[
https://issues.apache.org/jira/browse/PDFBOX-813?page=com.atlassian.jira.plugin.system.issuetabpanels:comment-tabpanel&focusedCommentId=12915503#action_12915503
]
Adam Nichols commented on PDFBOX-813:
-------------------------------------
Well, I can tell you the reason it can't be parsed is because it's not a valid
PDF. If you open it and look at the bottom, you'll find that the trailer looks
like this:
trailer
<<
/Size 41
/Root 2
There's not even a newline nor carriage return after that last "2". Since this
does not conform to Adobe's PDF specification, the way this should be handled
is undefined, so throwing an exception is not unreasonable.
However, what is interesting is that if you replace PDDocument.load(inputpath,
true); with PDDocument.load(inputpath); or PDDocument.load(inputpath, false);
the exception is not thrown! I find this most interesting because force is
only passed into the parser object it's only used once in that class and it
seems to be used to prevent an exception from being thrown.
I looked into this a little further and found that if forceParsing is false,
the exception your PDF throws is an IOException and it's caught and basically
ignored by code which handles invalid PDFs which have random data after the EOF
marker. If you are blindly loading a document (aka forcing the loading), and
that document is corrupt, you can't expect that there was enough information
read to properly.
My suggestion would be to load documents without the force option and
understand that there are some non-conforming PDFs which may not be able to be
parsed and have your code handle that accordingly. This message will hit the
developers mailing list and we will discuss the possibility of deprecating the
force option on the load() method.
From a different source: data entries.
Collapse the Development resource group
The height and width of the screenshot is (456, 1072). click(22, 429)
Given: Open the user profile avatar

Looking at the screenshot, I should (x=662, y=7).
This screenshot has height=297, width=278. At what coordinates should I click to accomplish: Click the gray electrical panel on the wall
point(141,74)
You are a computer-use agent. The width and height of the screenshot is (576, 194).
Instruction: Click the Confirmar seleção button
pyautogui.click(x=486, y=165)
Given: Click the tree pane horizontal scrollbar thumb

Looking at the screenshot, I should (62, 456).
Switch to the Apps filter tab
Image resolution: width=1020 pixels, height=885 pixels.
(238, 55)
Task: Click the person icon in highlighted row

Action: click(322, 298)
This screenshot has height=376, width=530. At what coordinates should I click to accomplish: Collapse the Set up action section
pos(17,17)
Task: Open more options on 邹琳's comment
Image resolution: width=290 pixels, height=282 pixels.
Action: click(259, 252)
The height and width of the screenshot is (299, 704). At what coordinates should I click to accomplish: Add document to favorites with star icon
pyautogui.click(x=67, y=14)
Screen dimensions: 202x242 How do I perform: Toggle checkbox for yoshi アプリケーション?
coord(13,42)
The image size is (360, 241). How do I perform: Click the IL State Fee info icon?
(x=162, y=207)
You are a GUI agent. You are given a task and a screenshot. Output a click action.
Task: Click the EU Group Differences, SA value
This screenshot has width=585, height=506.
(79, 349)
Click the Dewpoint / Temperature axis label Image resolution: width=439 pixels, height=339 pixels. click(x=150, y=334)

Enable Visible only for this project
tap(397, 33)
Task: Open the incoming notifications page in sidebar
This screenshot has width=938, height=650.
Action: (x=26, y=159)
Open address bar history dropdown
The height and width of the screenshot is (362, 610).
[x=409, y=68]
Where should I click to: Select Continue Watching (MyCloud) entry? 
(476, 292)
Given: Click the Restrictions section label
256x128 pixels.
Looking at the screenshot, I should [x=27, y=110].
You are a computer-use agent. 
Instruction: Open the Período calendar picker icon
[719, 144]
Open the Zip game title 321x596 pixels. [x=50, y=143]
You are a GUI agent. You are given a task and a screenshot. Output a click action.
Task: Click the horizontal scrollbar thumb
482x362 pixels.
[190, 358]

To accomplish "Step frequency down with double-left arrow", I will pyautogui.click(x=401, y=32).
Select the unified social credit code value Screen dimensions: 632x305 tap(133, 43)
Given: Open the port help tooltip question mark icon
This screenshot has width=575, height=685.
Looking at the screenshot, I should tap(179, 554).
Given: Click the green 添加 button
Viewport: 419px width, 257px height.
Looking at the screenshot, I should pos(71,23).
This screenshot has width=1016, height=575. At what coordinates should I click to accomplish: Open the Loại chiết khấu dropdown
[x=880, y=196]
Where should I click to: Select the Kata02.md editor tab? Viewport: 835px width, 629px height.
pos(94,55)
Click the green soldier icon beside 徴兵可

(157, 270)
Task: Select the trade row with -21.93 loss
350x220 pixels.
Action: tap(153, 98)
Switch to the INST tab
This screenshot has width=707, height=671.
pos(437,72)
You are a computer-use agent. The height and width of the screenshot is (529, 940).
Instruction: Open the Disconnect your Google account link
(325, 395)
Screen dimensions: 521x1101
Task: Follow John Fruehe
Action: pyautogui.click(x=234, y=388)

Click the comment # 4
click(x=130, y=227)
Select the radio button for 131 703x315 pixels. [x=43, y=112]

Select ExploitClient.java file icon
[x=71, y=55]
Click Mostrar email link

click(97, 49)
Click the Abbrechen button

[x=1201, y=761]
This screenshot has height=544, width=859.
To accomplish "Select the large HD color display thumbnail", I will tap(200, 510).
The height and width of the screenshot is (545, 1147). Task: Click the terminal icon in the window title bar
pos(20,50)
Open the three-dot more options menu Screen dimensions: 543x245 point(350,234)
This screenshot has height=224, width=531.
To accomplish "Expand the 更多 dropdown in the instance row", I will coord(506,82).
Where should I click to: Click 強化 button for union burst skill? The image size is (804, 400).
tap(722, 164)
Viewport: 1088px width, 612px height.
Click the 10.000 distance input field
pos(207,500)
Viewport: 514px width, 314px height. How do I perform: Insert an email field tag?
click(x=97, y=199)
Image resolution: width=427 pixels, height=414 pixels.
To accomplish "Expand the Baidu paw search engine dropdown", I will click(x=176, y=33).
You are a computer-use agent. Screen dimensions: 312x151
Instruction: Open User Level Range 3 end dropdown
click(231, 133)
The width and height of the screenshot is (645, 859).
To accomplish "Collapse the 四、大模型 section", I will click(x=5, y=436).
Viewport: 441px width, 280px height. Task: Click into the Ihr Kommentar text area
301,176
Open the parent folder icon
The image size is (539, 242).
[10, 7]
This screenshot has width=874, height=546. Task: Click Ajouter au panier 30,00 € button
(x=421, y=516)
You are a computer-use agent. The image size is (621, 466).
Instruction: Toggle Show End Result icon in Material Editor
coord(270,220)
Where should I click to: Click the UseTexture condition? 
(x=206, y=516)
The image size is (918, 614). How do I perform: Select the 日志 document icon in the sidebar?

While it may have been accurate when it was
first introduced, I feel that it's misleading now that we handle so many
different things which are out-of-spec.
> ClassCastException: COSInteger cannot be cast to COSDictionary
> --------------------------------------------------------------
>
> Key: PDFBOX-813
> URL: https://issues.apache.org/jira/browse/PDFBOX-813
> Project: PDFBox
> Issue Type: Bug
> Components: Parsing
> Affects Versions: 1.2.1, 1.3.0
> Environment: Windows XP
> java version "1.6.0_12"
> Java(TM) SE Runtime Environment (build 1.6.0_12-b04)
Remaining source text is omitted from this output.